Canopus's founder Hiro Yamada hits out at Adobe, DirectX, the Open HD initiative and the idea of graphics cards powering video editing as he responds to questions put by DVdoctor's Bob Crabtree



Bob sets the scene: The following article is transcribed from my hand-written notes taken during my interview of Canopus's founder and chairman Hiro Yamada at Canopus's offices in Reading, UK on June 10, 2005.

The write up is non-linear, in that I have re-arranged the order of the questions and their accompanying replies - intending to make the whole thing flow more easily.

I'd met Mr Yamada for briefings a few times before but this was my first formal interview of him.

In preparation for the meeting, I created a thread in DVdoctor's right2reply forum, asking if anyone had an questions they'd like me to put to Mr Yamada.

Some disgruntled Canopus customers had their say there, and the number of postings increased after the thread was highlighted on Canopus's own support forums.
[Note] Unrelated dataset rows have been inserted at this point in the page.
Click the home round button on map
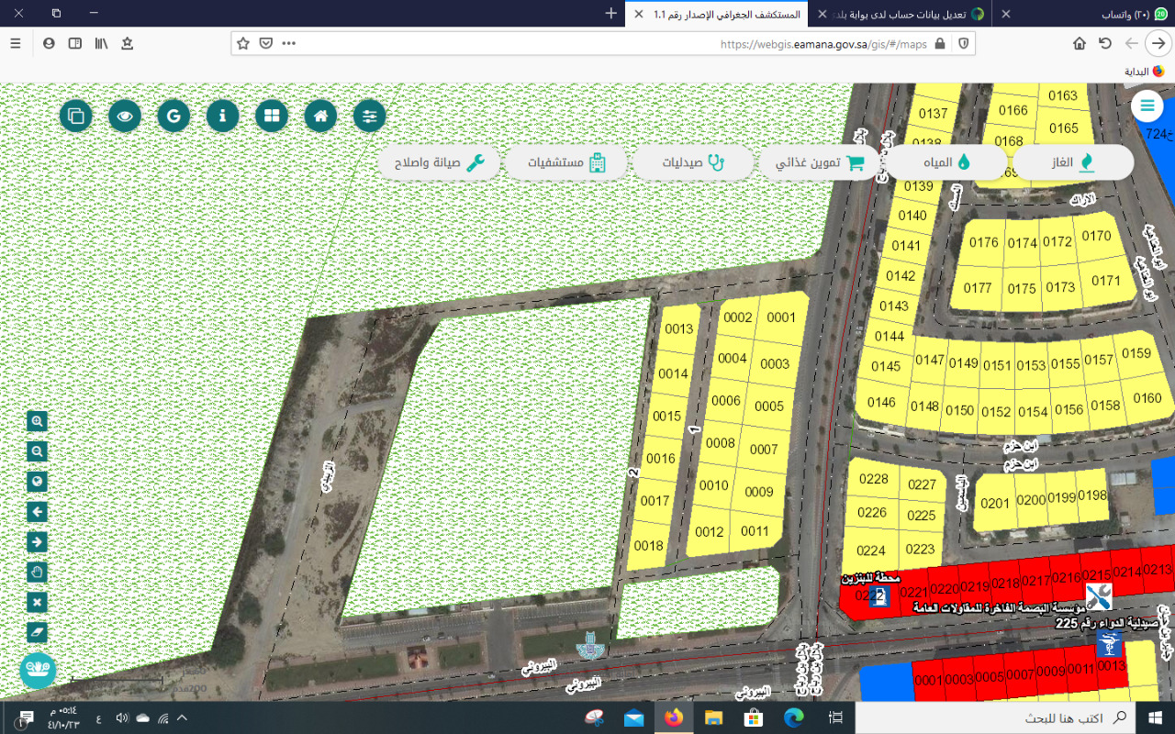 [x=320, y=116]
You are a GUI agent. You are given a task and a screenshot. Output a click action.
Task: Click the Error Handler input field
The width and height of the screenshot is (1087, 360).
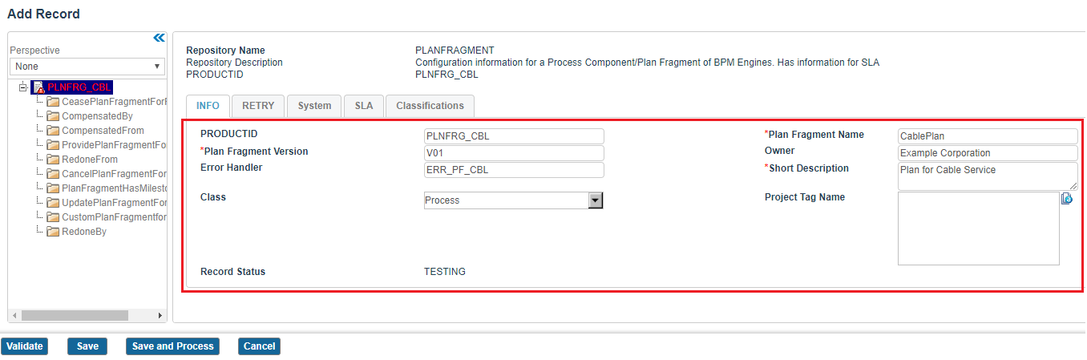click(x=514, y=170)
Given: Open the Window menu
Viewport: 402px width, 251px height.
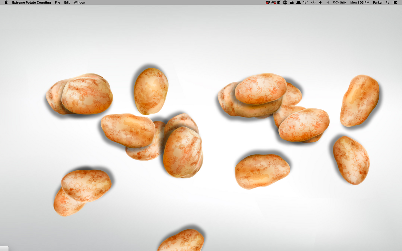Looking at the screenshot, I should 79,3.
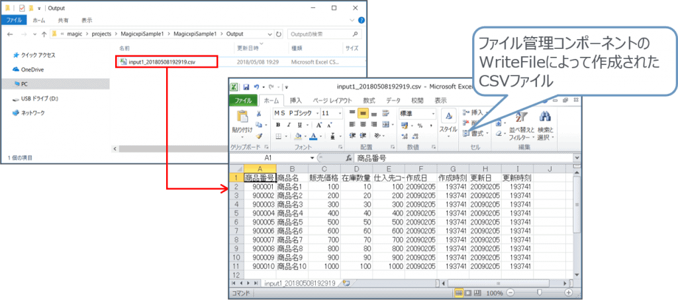Click the Italic button in the font group
678x300 pixels.
(x=289, y=125)
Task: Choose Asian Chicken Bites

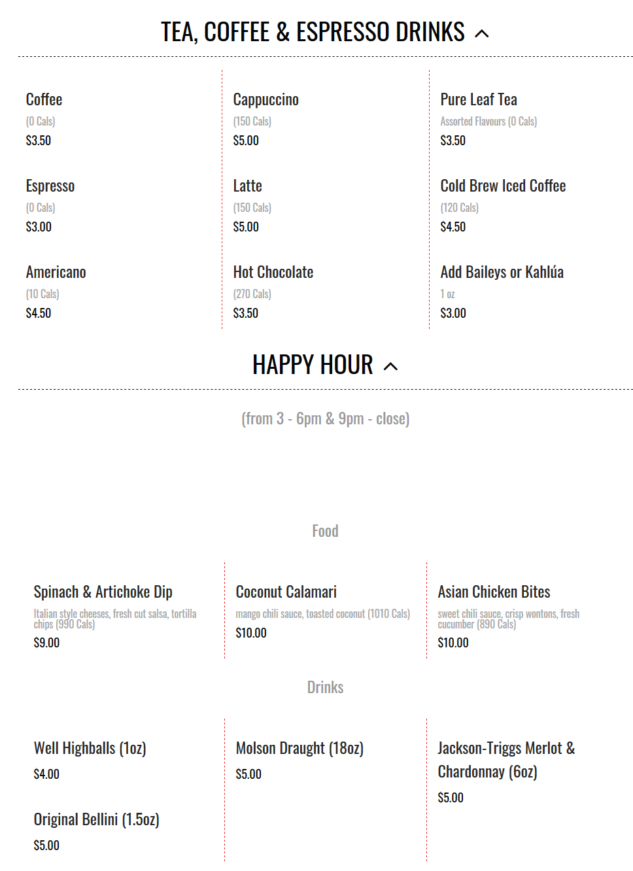Action: tap(494, 592)
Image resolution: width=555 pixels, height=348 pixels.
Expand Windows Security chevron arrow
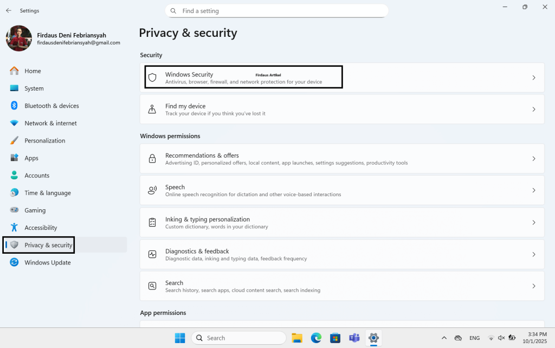click(x=533, y=78)
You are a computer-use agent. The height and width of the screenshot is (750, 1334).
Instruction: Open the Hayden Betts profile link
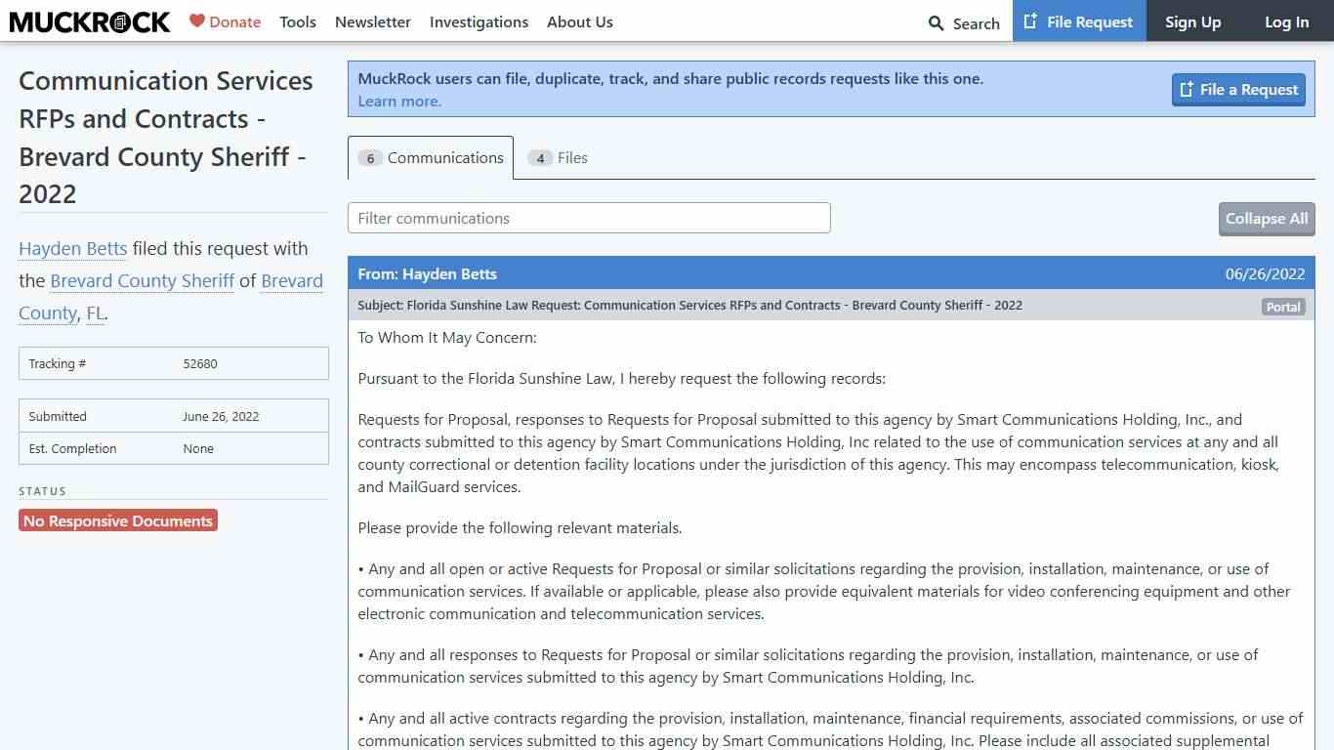pyautogui.click(x=73, y=249)
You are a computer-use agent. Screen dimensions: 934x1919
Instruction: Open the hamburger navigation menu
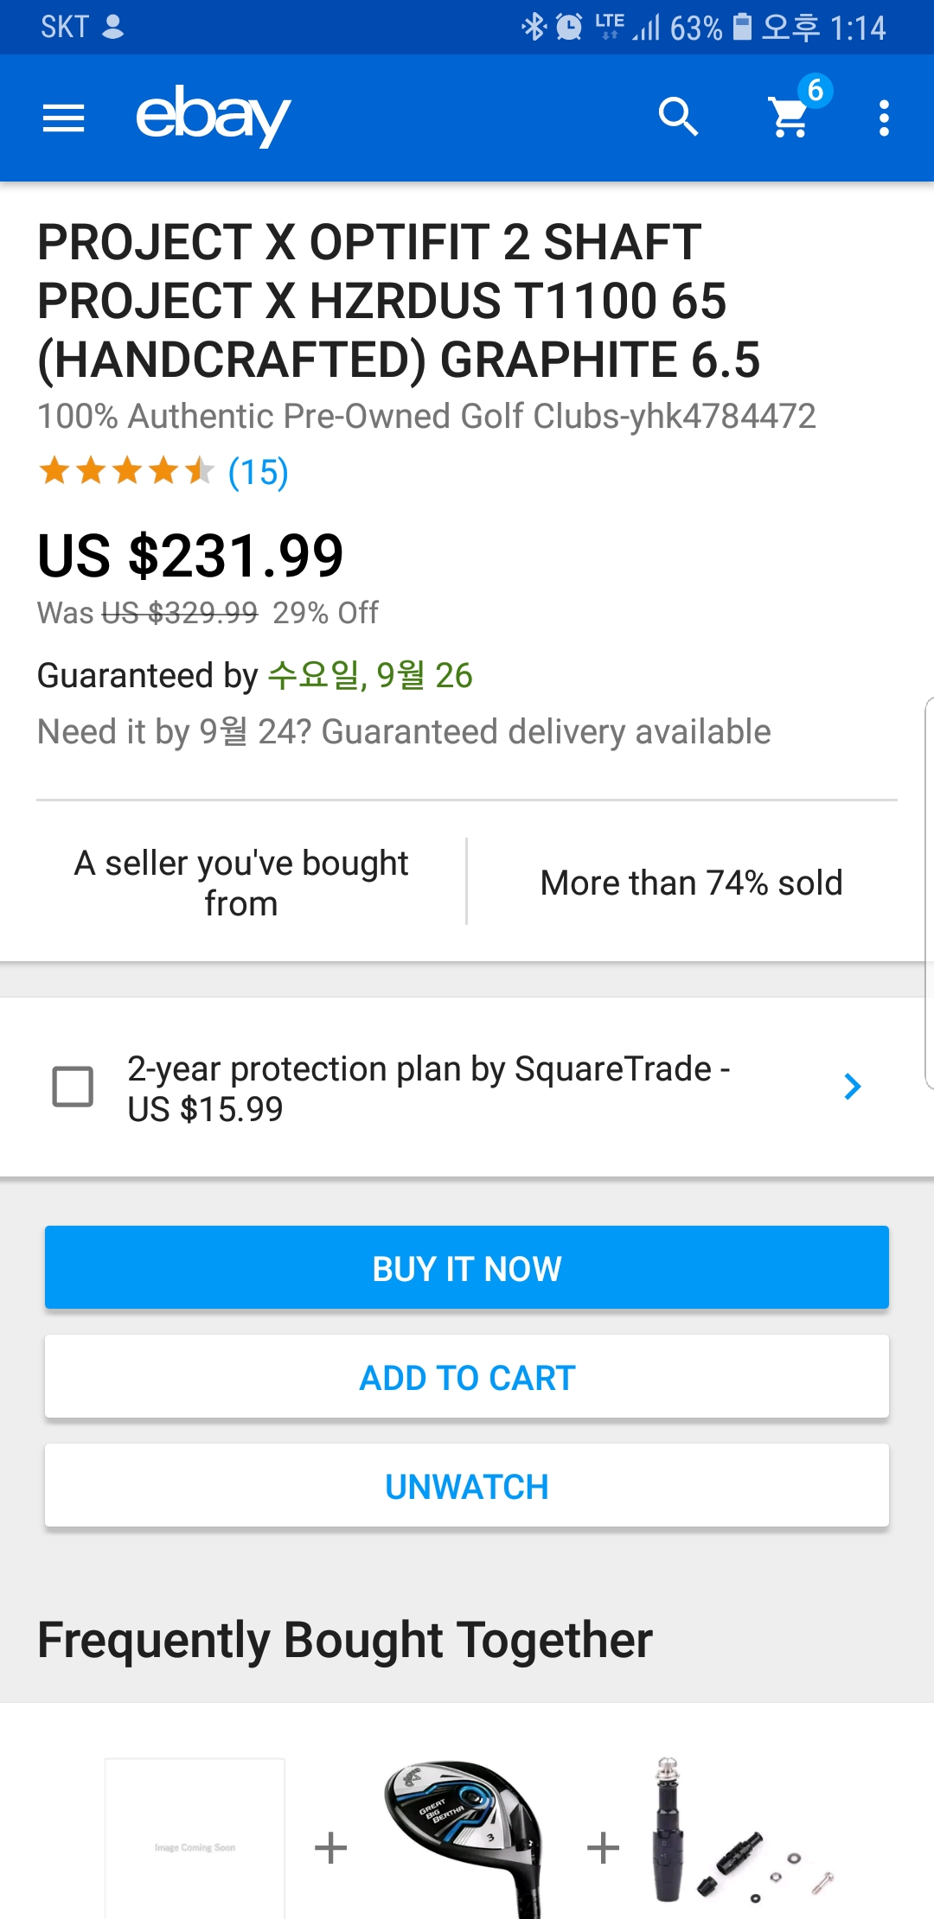(64, 118)
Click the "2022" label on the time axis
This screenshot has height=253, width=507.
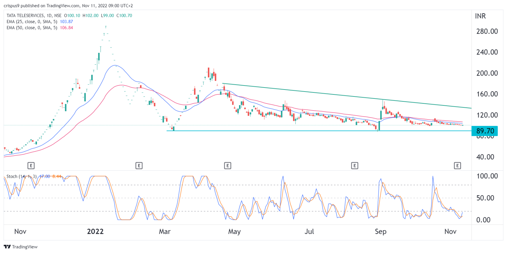pyautogui.click(x=95, y=231)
Many wanted to know why three of Canopus's editing hardware packages - Storm, NX and SP Canopus - did not "properly" support Adobe's Premiere Pro editing program.

Other suggested questions covered technological and new-product development and future strategies. So, come the day of the meeting, having these questions and my own, I was confident we'd not run out of things to talk about.

I arrived to find Mr Yamada looking relaxed and dressed not in what might be thought of as the typical Japanese business-style of suit-and-tie but more like a West Coast high-tech company chief - in slacks and open-necked shirt - and cool (apparently) about my having turned up 15 minutes late.

It soon became clear that Mr Yamada had been reading the threads about the interview, so knew many of the questions I intended to ask and was expecting an ambush (is it still an ambush if it's expected?). I hadn't planned a Jeremy-Paxman-style set-to but did put as many of the tricky questions to Mr Yamada as time and the general flow of the interview allowed.